## TASKS
[1] Condense the paragraph of the Corpus Christi interview that begins "Jarrod: Writing actually started" into a short bulleted list that keeps its main facts.
[2] In the Corpus Christi interview, what is the release date given for A Feast For Crows?

Vocalist Jarrod Christman of the metalcore band Corpus Christi spoke with me recently about the band’s sophomore release, A Feast For Crows. This disc is a bit of a departure from the band’s previous release, The Darker Shade Of White; it is heavier and edgier and in my opinion much more aggressive. I have been a fan of this band from the beginning and I can honestly say this CD is fantastic. I was anticipating it for a while and was not disappointed in the least when I began listening to it. As a matter of fact I have been listening to it non-stop for days now. Here is what Christman had to say about A Feast For Crows.
Your brand new CD, A Feast For Crows, is set for release on July 6th. Now that it is complete how do you feel about it? Are you satisfied with the outcome?
Jarrod: Very satisfied. This record feels like where we should’ve been the whole time. It was, hands down, the most enjoyable time I’ve ever spent in the studio.
What was the writing process like for this CD? Did you guys all write together? How long did it take?
Jarrod: Writing actually started last summer on tour with Jon Pauly and I. Then, given the band underwent such a drastic line-up change late in fall last year; I restarted the process with Derek in early December. Most of the earliest material was scrapped, but some of it definitely made the new record. This was the most collaborative writing I’ve ever done. Which consequently was the easiest and most fun I’ve ever had writing music. And I think it shows in the songs we created. Derek and I hit a really good writing stride early on and cranked out all the songs between December and March. Andy, being the gifted drummer he is, also had some great input on this record, which again, only added to the quality of the songs. Well… that’s our opinion anyway. And let’s face it: our opinion and the opinion of our fans are the only ones we’re concerned about.
How did you end up picking this title for the name of the album?

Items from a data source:

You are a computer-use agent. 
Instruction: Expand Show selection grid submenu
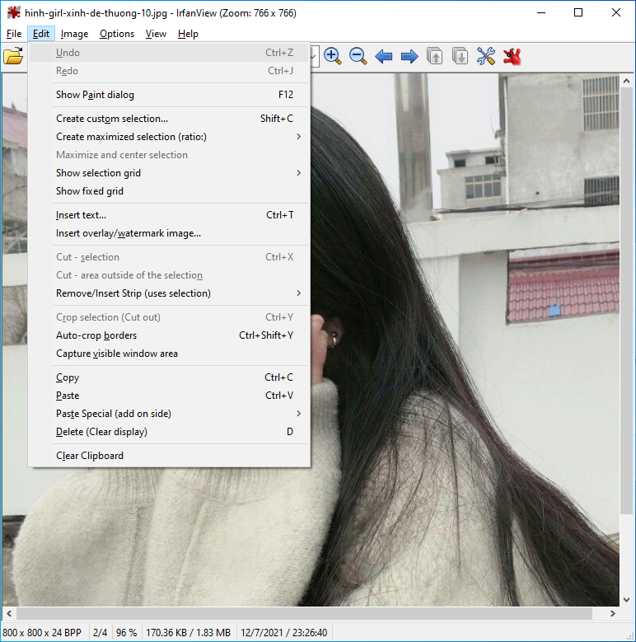pyautogui.click(x=298, y=173)
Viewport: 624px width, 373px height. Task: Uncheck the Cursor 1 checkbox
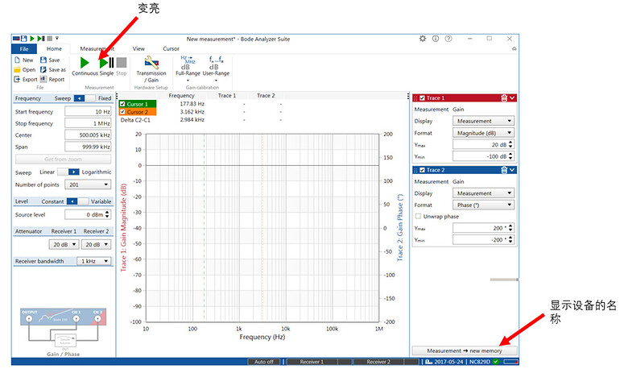click(x=122, y=104)
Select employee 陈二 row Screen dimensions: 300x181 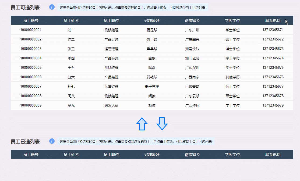point(71,39)
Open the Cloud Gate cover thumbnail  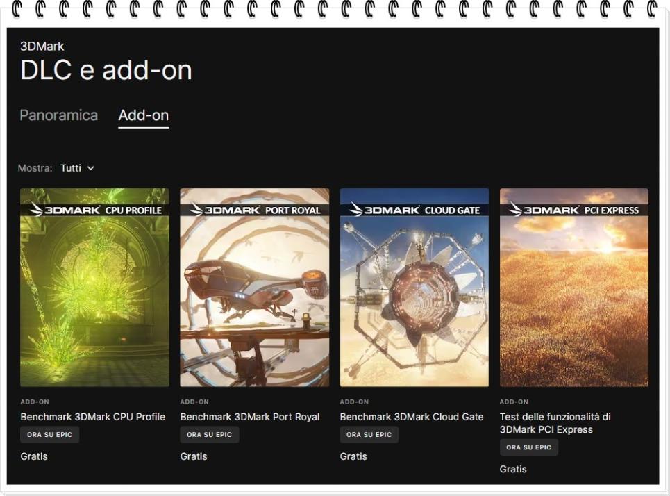click(x=414, y=288)
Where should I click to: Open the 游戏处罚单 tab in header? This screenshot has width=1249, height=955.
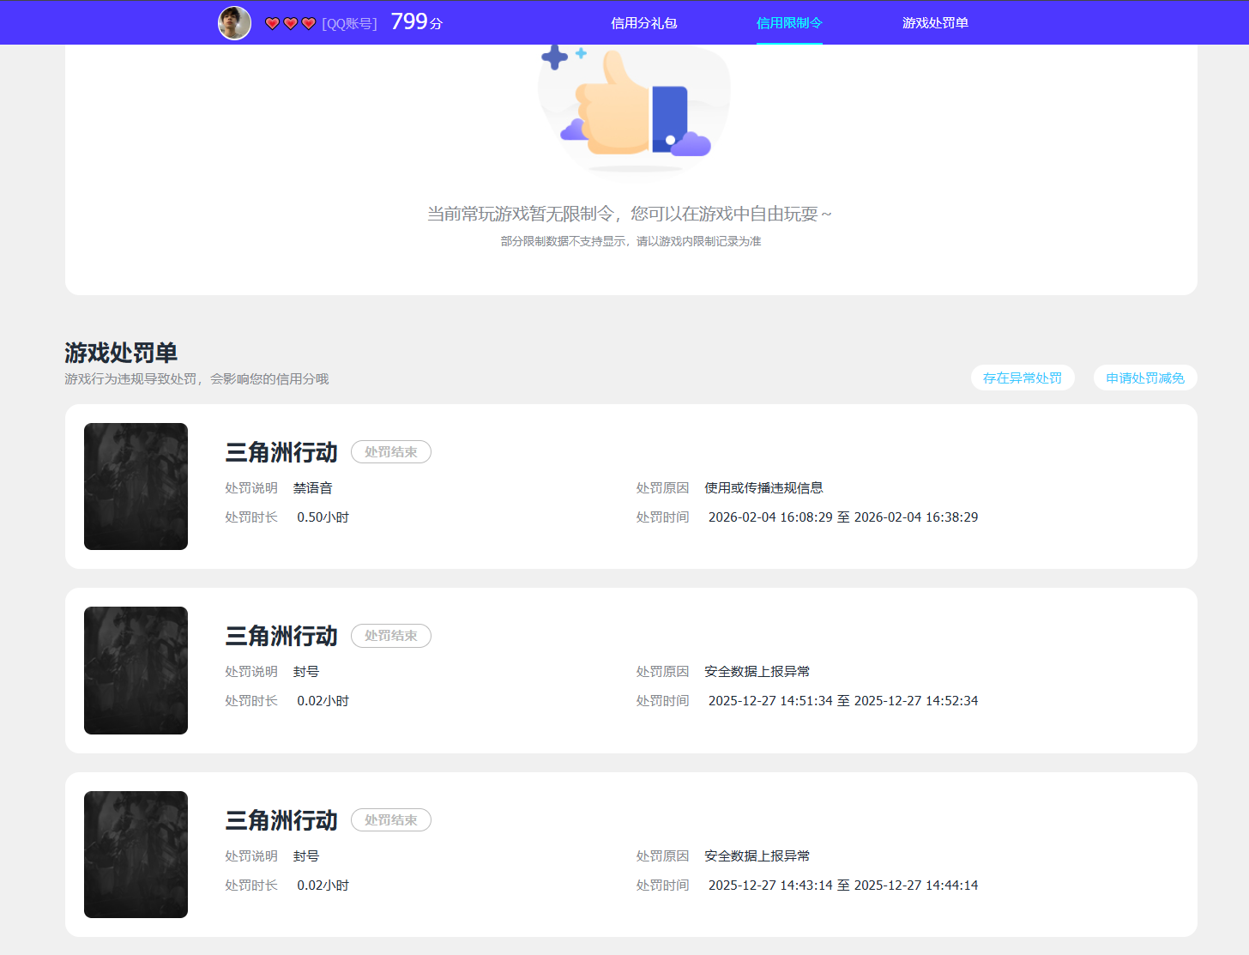(934, 22)
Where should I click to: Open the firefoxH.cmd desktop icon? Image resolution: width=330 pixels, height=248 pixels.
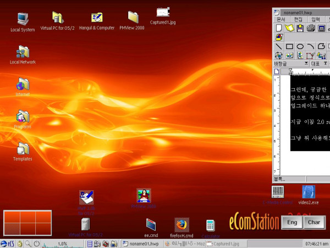tap(182, 224)
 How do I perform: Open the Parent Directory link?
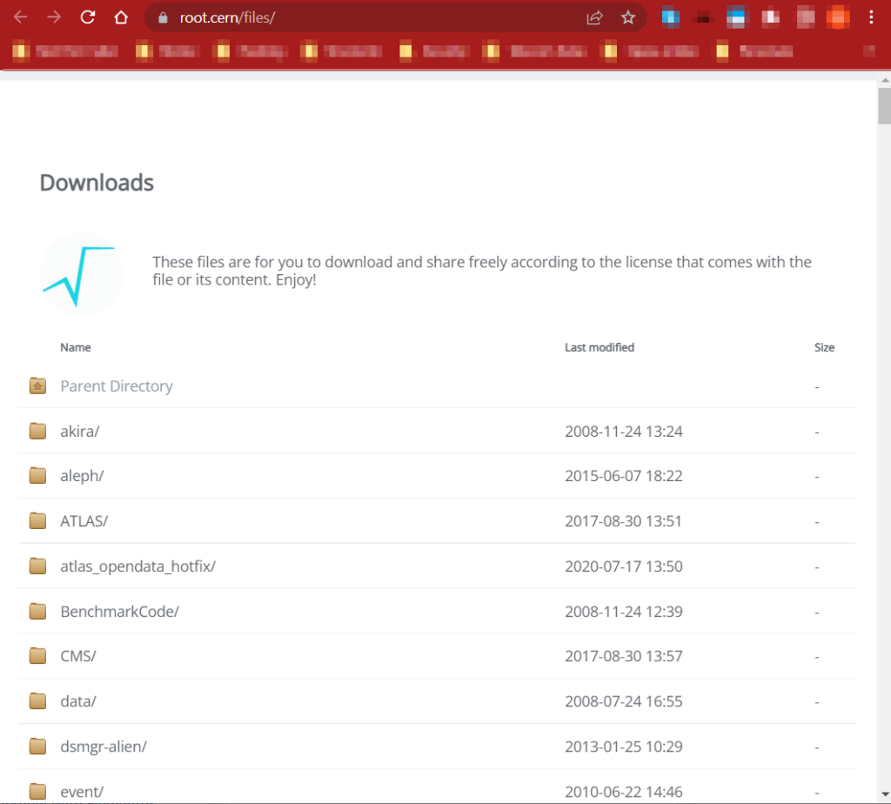click(x=117, y=386)
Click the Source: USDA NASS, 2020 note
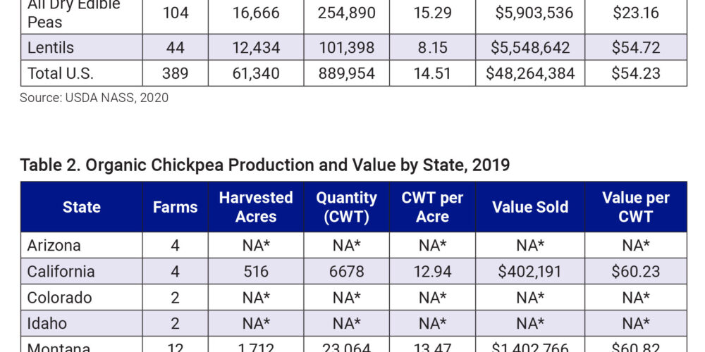Viewport: 705px width, 352px height. pyautogui.click(x=94, y=98)
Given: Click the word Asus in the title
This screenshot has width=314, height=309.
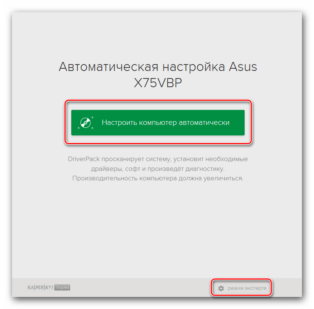Looking at the screenshot, I should (243, 67).
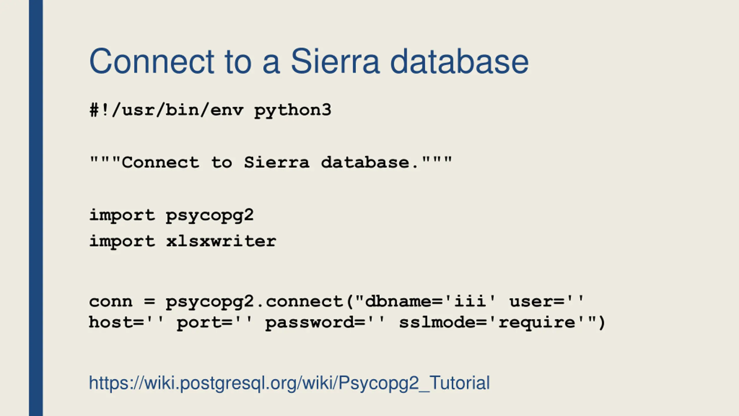The image size is (739, 416).
Task: Click the '#!/usr/bin/env python3' shebang line
Action: tap(210, 111)
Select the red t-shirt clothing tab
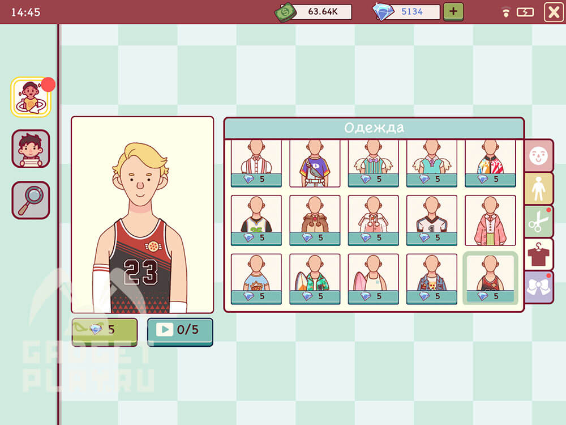Viewport: 566px width, 425px height. coord(538,254)
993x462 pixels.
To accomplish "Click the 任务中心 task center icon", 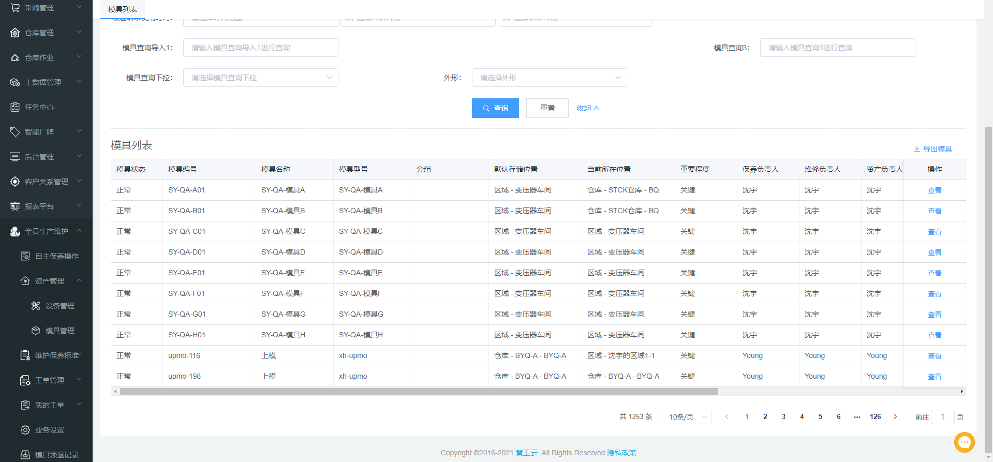I will pyautogui.click(x=15, y=107).

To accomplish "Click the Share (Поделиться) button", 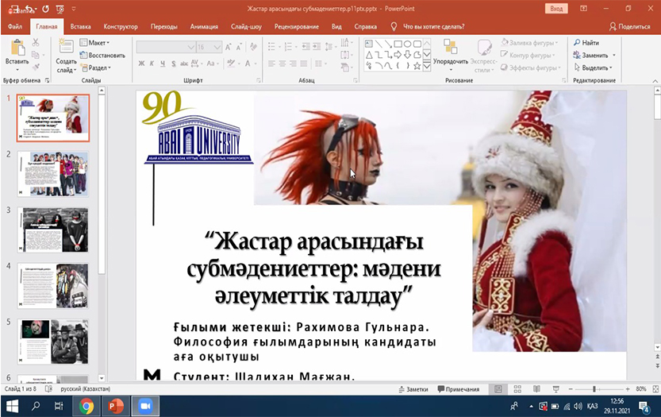I will (x=629, y=26).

## COMPLETED EXERCISE
[1]
- Writing began last summer on tour, with Jon Pauly and Jarrod.
- After a drastic line-up change late last fall, Jarrod restarted the process with Derek in early December.
- Most of the earliest material was scrapped, but some made the new record.
- It was Jarrod's most collaborative writing ever, and the easiest and most fun.
- Derek and Jarrod wrote all the songs between December and March.
- Drummer Andy also contributed great input.
- The band cares only about its own opinion and its fans' opinion.

[2] July 6th